FIG 2 — Time-lapse visualization of induction and conjugation via fluorescent reporter protein expression. (A) A dense culture of recipients (blue; Hoechst 33342) and donors (red; constitutive tdTomato expression; exposed to C for 5 min just before mixing) were combined (donor-recipient, 1:100) and sandwiched between an agarose pad and coverslip-bottomed petri dish. Donors express green fluorescent protein (GFP; green) when induced by C. The entire field was tracked every 30 min for 6 h beginning at t =+40 min using time-lapse laser-scanning confocal microscopy; t = +40 to t = +220 min shown here. Induction of a single tdTomato-positive cell (inset). After induction, the cell transcribes the GFP-coupled genes and begins to fluoresce green (arrows). Also, although numerous recipient cells surrounded induced donor cells, induction was not detected for many donors, even over extended time scales. Bars, 10 μm (white) and 2 μm (green, inset). While uncommon, there are rarely donor cells with bright GFP expression even at early (t < 40 min) time points (red circle). Notably, the green fluorescent intensity of these cells was typically static, even over long time periods. (B) Subsequent image analysis allows identification of potential donors (tdTomato positive throughout imaging period) and transconjugants (those cells that become tdTomato positive during imaging). This image shows donor cells that did not change position during the entire experiment. (C) To accurately differentiate potential transconjugants from artifactual signals (nonattached donor cells or autofluorescent debris transiently appearing in the imaging field), individual cells were tracked. White circles indicate cells tracked through all imaging time points during the first 90 min and thus categorized as initial donor cells. Note the rarity of transconjugants. Bar, 2 μm. (C, I) All tdTomato-positive cells observed through the 90-min time point (from panel B). (C, II) The binarized image shows all new red fluorescent signals identified as cells appearing in the field over the 90-min period. (C, III) Among the cells identified in panel C, II, two potential transconjugants met the requirements that potential transconjugants were spatially adjacent to an existing induced donor cell. Other excluded/untracked tdTomato-positive cells were likely secondary to minor deformation of the agarose substrate over time leading to shifts in included focal planes and/or transient, nonattached cells. Bar, 2 μm.

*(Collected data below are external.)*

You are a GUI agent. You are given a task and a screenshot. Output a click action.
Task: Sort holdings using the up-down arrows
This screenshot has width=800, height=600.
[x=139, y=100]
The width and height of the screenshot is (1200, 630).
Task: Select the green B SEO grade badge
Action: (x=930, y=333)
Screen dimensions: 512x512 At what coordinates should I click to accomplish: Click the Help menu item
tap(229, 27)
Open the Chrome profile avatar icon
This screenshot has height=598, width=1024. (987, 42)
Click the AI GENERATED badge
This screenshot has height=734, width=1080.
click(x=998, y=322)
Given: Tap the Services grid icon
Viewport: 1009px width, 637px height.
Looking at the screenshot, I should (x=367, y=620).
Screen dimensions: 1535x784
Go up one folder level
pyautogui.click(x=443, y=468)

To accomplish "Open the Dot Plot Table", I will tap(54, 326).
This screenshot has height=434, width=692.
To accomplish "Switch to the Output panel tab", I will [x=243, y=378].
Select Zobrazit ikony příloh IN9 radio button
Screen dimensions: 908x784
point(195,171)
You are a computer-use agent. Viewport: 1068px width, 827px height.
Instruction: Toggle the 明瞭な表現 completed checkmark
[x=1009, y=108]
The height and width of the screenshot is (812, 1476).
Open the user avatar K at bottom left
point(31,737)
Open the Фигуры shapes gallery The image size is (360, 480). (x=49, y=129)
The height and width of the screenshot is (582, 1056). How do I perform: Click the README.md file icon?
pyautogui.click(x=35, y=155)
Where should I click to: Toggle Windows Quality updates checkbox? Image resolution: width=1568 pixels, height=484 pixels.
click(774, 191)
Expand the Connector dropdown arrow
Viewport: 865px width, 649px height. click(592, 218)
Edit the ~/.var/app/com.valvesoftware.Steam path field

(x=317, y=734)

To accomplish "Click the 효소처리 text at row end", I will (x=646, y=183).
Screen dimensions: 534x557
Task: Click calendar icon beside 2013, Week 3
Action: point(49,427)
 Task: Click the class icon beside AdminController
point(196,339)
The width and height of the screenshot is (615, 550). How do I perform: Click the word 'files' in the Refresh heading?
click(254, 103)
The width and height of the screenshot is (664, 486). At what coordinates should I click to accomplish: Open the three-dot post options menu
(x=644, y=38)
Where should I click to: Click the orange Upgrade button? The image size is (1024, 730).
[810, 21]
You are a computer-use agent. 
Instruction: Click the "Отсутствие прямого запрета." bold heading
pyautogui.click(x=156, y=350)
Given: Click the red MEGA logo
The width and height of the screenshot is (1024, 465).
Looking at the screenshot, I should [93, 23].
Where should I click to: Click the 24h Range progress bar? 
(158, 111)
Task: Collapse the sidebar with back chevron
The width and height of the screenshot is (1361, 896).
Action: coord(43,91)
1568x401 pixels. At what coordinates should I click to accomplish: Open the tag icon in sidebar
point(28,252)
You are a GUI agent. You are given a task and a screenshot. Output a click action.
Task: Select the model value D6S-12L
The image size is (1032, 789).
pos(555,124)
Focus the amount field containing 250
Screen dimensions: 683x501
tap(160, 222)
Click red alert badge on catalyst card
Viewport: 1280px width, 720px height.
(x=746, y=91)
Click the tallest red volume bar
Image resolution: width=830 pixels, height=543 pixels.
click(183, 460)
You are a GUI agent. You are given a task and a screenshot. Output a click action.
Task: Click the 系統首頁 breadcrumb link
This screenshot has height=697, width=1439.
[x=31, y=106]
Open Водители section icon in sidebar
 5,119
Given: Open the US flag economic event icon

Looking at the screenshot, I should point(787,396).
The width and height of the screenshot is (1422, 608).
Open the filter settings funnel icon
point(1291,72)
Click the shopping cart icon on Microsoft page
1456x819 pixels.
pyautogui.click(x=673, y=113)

To validate the microscopy results and quantify induction and transfer in mixed cultures, we also analyzed broth mating mixtures by flow cytometry. For these experiments, the donors were preinduced with C for 1 h, prior to mixing with a 10-fold excess of recipients for 2 h. A major complication with these experiments was the tendency of the mixtures to form large clumps—mediated by surface expression of the PrgB adhesin in induced donors (14)—at later time points. Thus, we pretreated the mixtures with EDTA and proteinase K along with sonication to try and disperse clumps prior to analysis by flow cytometry (see methods in the supplemental material for details). These treatments reduced clumping sufficiently to enable to analysis of FP expression levels in populations containing 1 × 10⁵ to 5 × 10⁵ cells for levels of the various FPs. We initially showed that donor cultures not induced with exogenous C contained extremely low numbers of GFP-fluorescent cells (see Fig. S2 in the supplemental material). As depicted in Fig. S3 in the supplemental material, the majority of the donor cells exposed to C for 1 h and then mixed with excess recipients for 2 h were induced, but the putative transconjugants after 2 h of mixed incubation represented <2% of the total population. The relatively low percentage of the donors classified as “induced” that transferred in the above-described experiment could be related to failure of donors (expressing the complete transfer machinery) to contact recipients with sufficient affinity to form a productive mating pair. It is also possible that some apparently induced donors actually did not express all the genes required for a functional conjugation machine. Overall, the lack of transfer of the majority of induced donors observed in these two experiments is in agreement with previous studies, providing justification for the experiments described below.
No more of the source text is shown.